→ Отрывок текста
################

15 января 2003 г. – в день совершения убийства – в Чеченскую Республику прибыла группа представителей ПАСЕ (Парламентской ассамблеи Совета Европы) во главе с лордом Джадом. Боевикам это было известно, и к подобным визитам они всегда стремились приурочить какие-либо террористические акты, убийства мирных граждан, чтобы вызвать митинги или иные акции протеста, дестабилизирующие положение в республике
.По версии защиты, задержание и обстрел машины с людьми, похищение на глазах у людей среди белого дня человека, а затем убийство трех мирных граждан Чечни, сотрудничавших с федеральными властями, и взрыв автомобиля оказались достаточной причиной для того, чтобы всколыхнуть волну протеста против России.
Но эту версию обвинение даже не стало прорабатывать, хотя имелись очевидные факты, указывающие на ее состоятельность. Однако для их проверки требовались дополнительные усилия и временные затраты. Гораздо удобнее было «по горячим следам» доложить наверх, что подозреваемые задержаны, и скорее предъявить им обвинение. Чтобы успокоить гнев мирных граждан, потерявших близких родственников, им указали на двух российских офицеров, которые якобы пошли на преступление, испытывая национальную ненависть к чеченскому народу.

################

→ Строки данных
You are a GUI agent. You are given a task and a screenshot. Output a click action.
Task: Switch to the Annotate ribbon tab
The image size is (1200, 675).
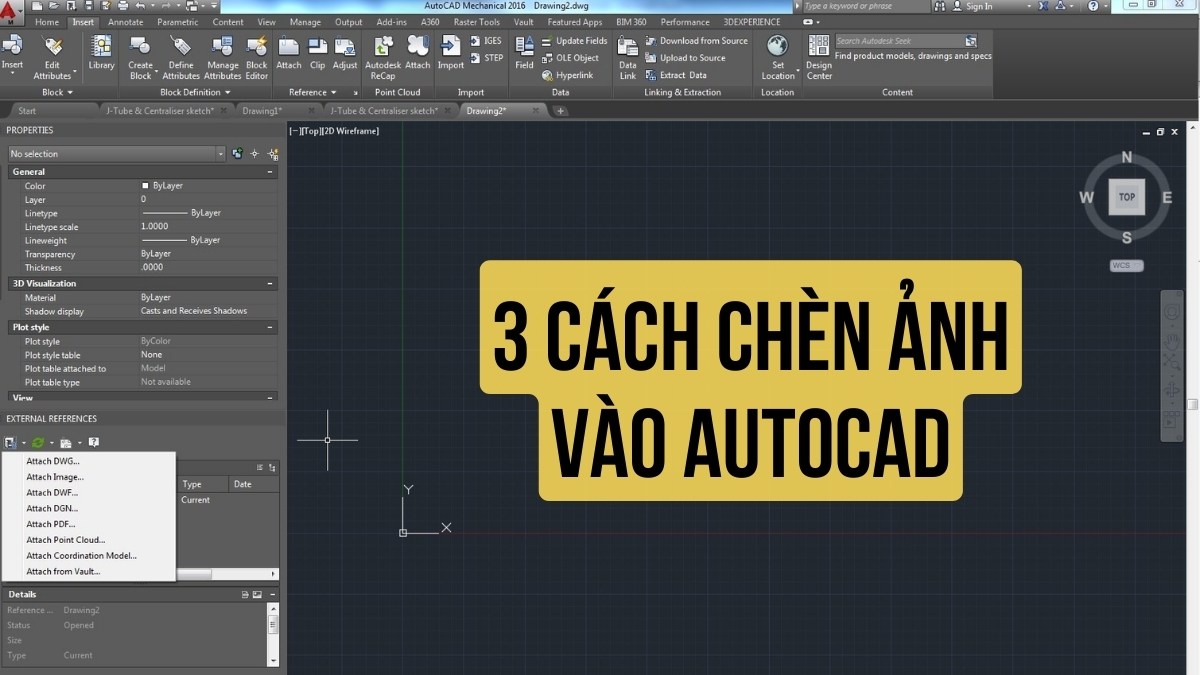125,21
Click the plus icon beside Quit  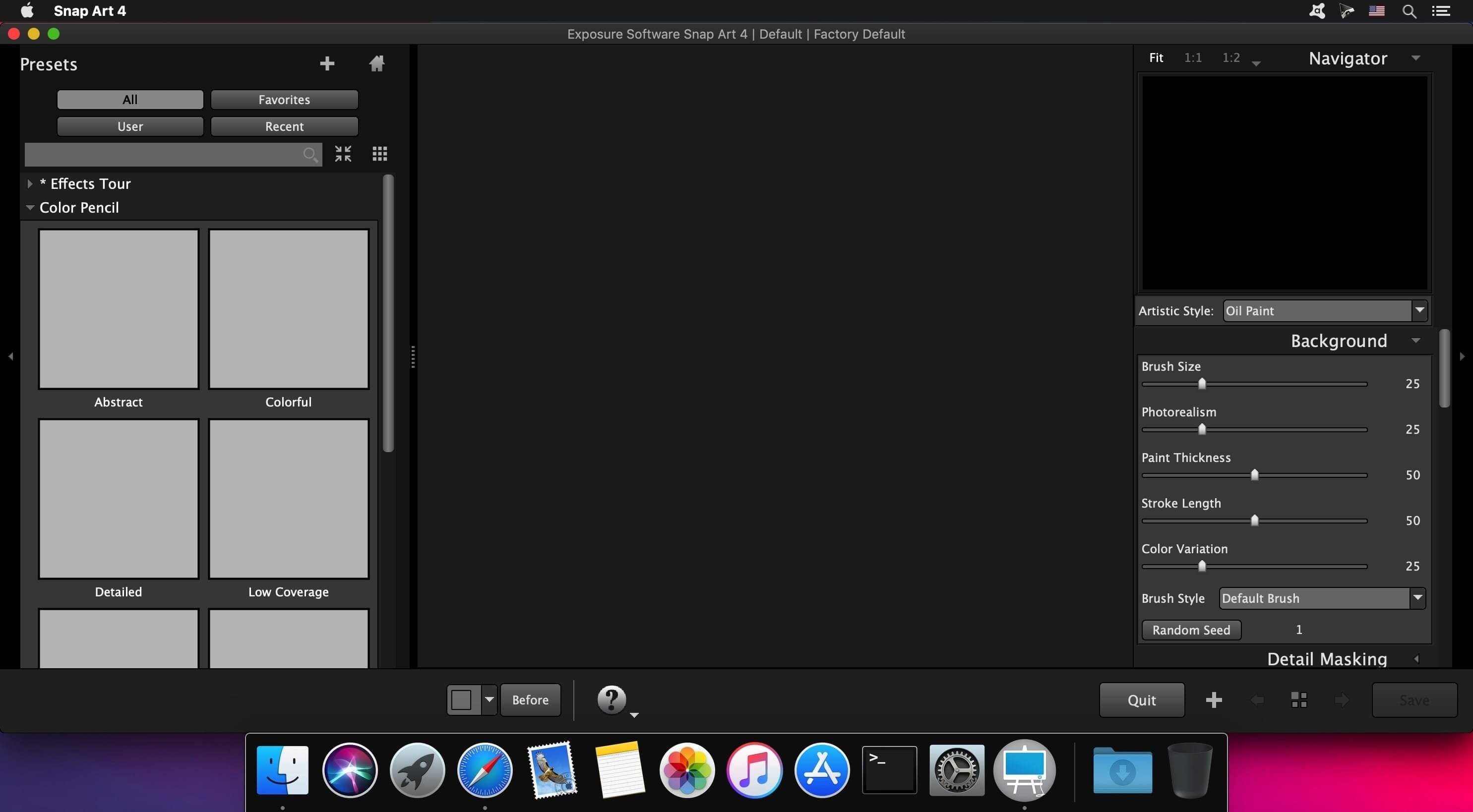point(1214,700)
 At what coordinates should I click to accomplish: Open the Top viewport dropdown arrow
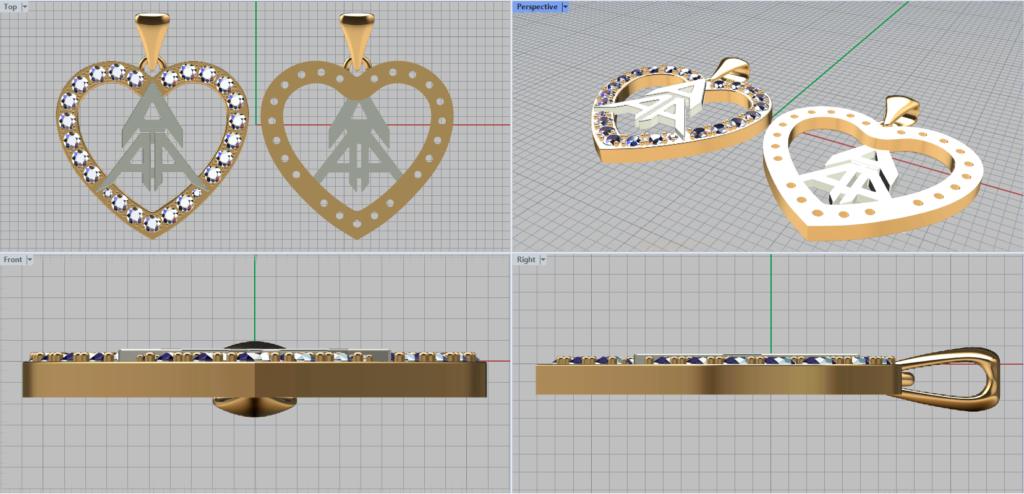pos(25,6)
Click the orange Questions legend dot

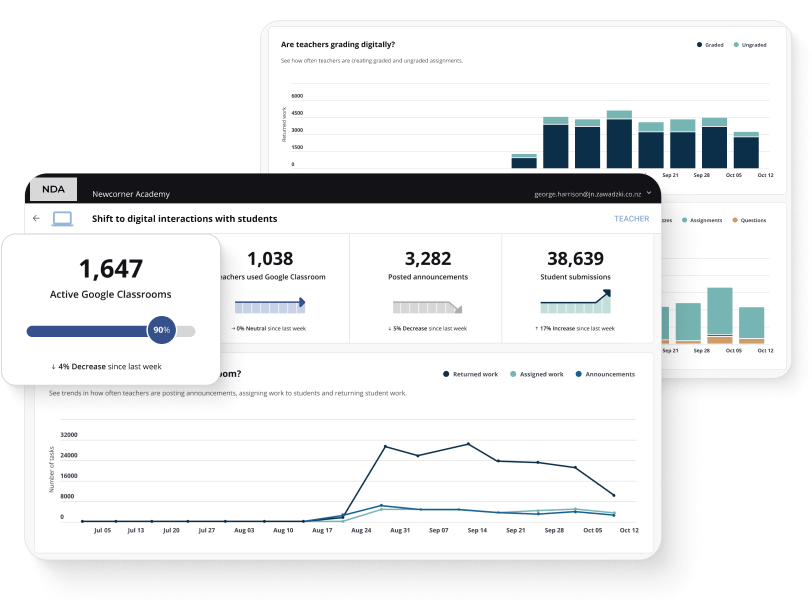pos(735,220)
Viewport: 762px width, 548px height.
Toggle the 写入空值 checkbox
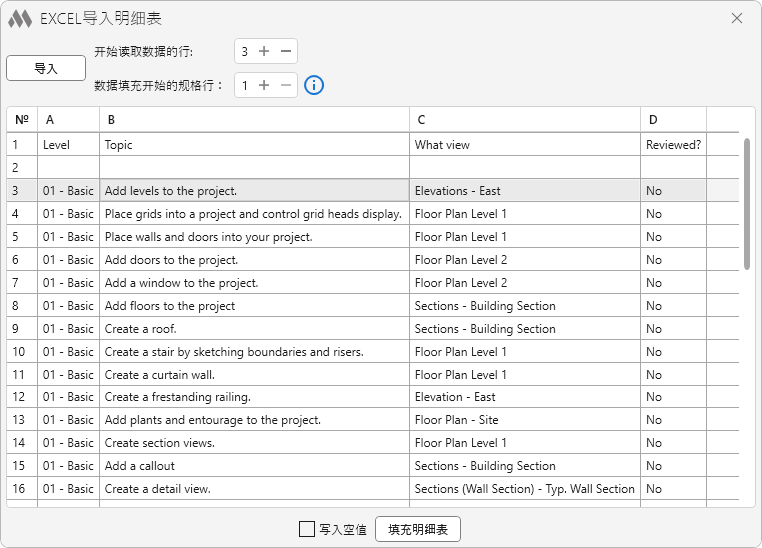pos(307,529)
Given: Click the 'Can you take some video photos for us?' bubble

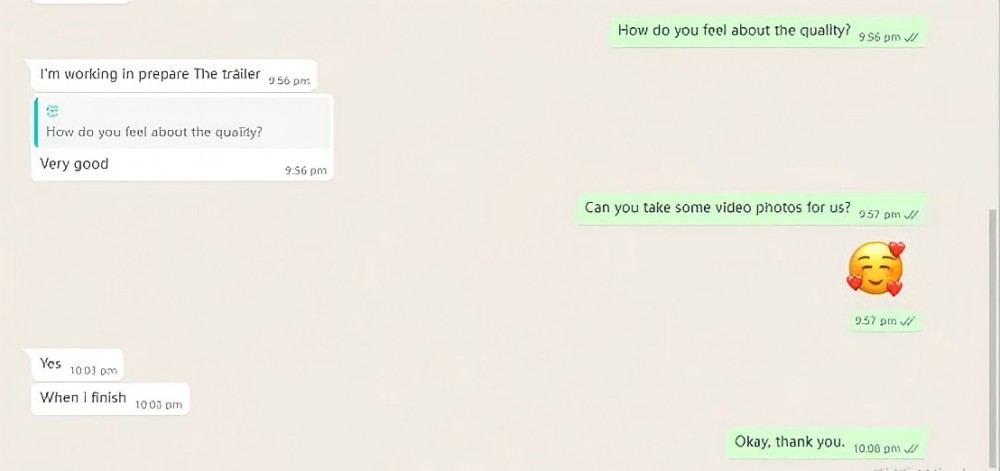Looking at the screenshot, I should [x=751, y=208].
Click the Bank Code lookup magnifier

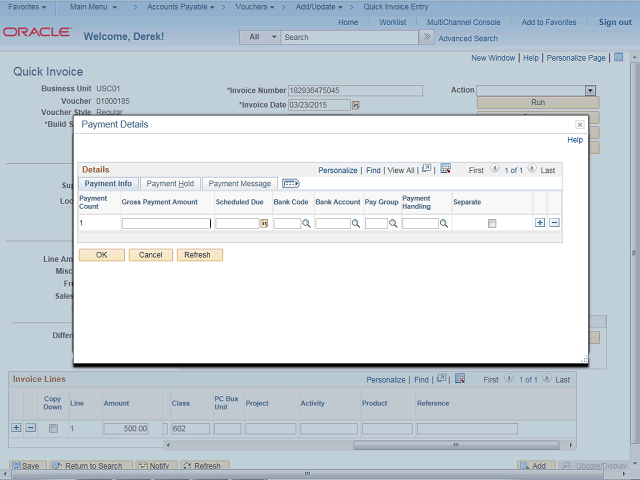click(x=307, y=224)
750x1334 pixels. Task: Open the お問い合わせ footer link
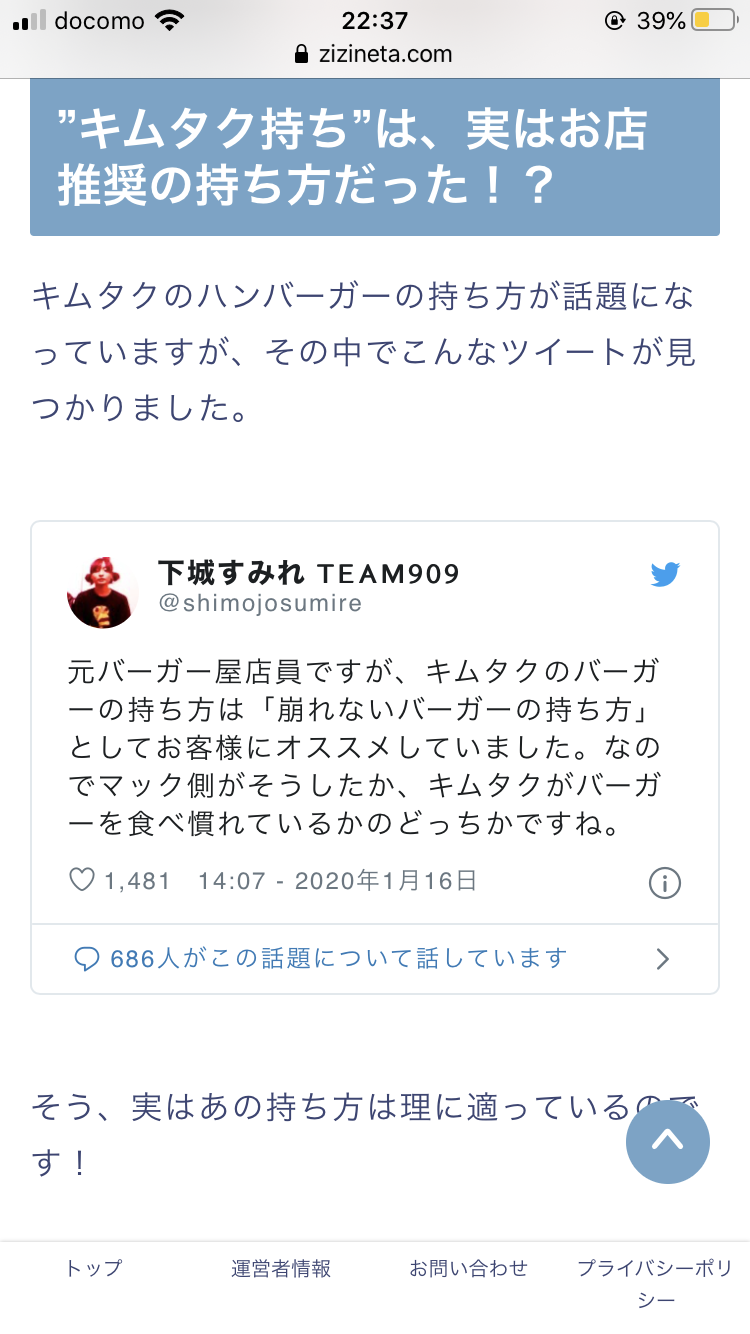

################

→ Короткое задание
Кто, по словам отрывка текста, возглавлял группу представителей ПАСЕ, прибывшую в Чеченскую Республику 15 января 2003 года?

→ Результат задания
Лорд Джад.